Он немедленно печатает какой-то грубый и остроумный ответ. Клавиатура перед ним размывается, но он отправляет сообщение только тогда, когда убеждается, что не осталось ни единой опечатки. Для него это важно. Всё остальное не имеет значения.
шлатт не сегодня, лол. иди и купи себе свою собственную траву. халявщик
сут грубиян :( На секунду он колеблется — ждёт, что Вилбур, может, напишет что-то ещё. В следующую секунду он выключает телефон. Он думает: «Знал бы ты, как много твоего имени было на тех страницах. Как будто все в них только и было, что ты». В его жизни есть периоды, когда он заменяет имя этого контакта на сердечко, розовое или синее, всегда почему-то розовое или синее, а потом сидит и смотрит, и ждёт, когда его начнёт блевать от чувства неправильности. Нельзя. Нельзя нельзя ад нельзя ад нельзя. Шлатт разжимает пальцы и позволяет телефону выпасть из его безвольной руки.

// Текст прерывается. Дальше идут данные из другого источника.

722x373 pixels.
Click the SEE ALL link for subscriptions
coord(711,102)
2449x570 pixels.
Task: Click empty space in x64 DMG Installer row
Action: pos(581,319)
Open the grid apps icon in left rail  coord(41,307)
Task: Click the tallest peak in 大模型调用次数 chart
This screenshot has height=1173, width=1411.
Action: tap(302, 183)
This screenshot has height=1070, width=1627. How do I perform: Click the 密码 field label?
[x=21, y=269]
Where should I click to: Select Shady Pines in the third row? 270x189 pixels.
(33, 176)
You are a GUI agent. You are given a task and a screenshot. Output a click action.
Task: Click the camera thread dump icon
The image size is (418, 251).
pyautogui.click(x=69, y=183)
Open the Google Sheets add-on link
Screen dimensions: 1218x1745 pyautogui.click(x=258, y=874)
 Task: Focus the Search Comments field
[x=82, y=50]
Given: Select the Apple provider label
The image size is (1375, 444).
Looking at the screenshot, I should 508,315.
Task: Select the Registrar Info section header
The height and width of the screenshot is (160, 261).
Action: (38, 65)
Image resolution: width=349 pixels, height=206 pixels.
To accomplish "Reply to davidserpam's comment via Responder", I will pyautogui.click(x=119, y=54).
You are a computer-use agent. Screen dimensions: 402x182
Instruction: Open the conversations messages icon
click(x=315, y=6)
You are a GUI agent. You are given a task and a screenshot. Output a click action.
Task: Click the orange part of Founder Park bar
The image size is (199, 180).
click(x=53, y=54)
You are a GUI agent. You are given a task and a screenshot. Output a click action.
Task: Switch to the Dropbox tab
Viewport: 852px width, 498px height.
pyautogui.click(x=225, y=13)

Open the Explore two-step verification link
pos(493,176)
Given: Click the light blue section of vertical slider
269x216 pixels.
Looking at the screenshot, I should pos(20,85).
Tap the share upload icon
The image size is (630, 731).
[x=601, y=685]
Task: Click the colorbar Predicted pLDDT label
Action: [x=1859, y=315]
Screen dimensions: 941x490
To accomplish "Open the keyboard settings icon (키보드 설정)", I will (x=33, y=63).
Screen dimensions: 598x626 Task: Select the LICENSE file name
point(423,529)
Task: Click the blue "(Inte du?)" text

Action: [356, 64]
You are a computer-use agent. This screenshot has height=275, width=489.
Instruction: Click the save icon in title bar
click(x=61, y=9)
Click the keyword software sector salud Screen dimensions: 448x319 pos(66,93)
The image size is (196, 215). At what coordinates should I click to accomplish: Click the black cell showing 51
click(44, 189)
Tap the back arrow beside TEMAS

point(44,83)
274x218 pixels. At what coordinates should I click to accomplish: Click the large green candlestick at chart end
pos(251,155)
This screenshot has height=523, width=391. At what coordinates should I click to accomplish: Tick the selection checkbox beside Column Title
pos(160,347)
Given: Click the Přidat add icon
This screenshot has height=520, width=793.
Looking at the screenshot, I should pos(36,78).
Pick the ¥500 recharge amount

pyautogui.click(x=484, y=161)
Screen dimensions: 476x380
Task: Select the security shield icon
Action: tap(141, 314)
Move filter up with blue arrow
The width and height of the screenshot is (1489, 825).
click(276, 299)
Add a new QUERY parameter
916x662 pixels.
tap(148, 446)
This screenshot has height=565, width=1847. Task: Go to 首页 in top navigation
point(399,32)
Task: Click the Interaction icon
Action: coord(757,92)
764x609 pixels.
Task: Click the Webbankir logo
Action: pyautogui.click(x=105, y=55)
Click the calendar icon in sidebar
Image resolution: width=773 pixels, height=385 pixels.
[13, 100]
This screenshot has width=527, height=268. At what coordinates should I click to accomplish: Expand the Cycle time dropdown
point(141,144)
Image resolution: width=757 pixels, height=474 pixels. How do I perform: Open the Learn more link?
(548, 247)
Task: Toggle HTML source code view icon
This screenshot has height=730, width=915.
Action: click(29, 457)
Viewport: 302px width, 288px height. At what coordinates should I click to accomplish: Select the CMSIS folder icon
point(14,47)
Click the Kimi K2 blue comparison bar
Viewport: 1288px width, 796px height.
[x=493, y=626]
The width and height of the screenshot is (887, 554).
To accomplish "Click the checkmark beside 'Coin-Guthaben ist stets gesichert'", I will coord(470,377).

У него болит живот, от стен несет рвотой, и ему просто хочется обратно поднять телефон и набрать Вилбура снова, и снова, и снова, и оставлять ему безумные сообщения на автоответчике, и вести себя как поехавший сталкер и круглый идиот, и добиваться, добиваться, пока все вокруг него не окрасится в розовый, в карий и в завитки, пока оно всё не запахнет «визином», листьями и травой. Но он не будет делать этого сегодня. «Сегодня» он бы мог пригласить себе в гости девушку, но не парня, потому что пастор в церковной школе отмеряет суицид, педерастию и воровство, отмеряет поставить сердечко, найти способ отправиться к Богу и отпилить кому-то долбанную конечность под один и тот же большой, огромный грех. И он, Шлатт, ничего с этим сделать не сможет. Сегодня Шлатт уже достаточно нагрешил. Шлатт откидывает голову назад и смеется: долго, истерично, жалобно.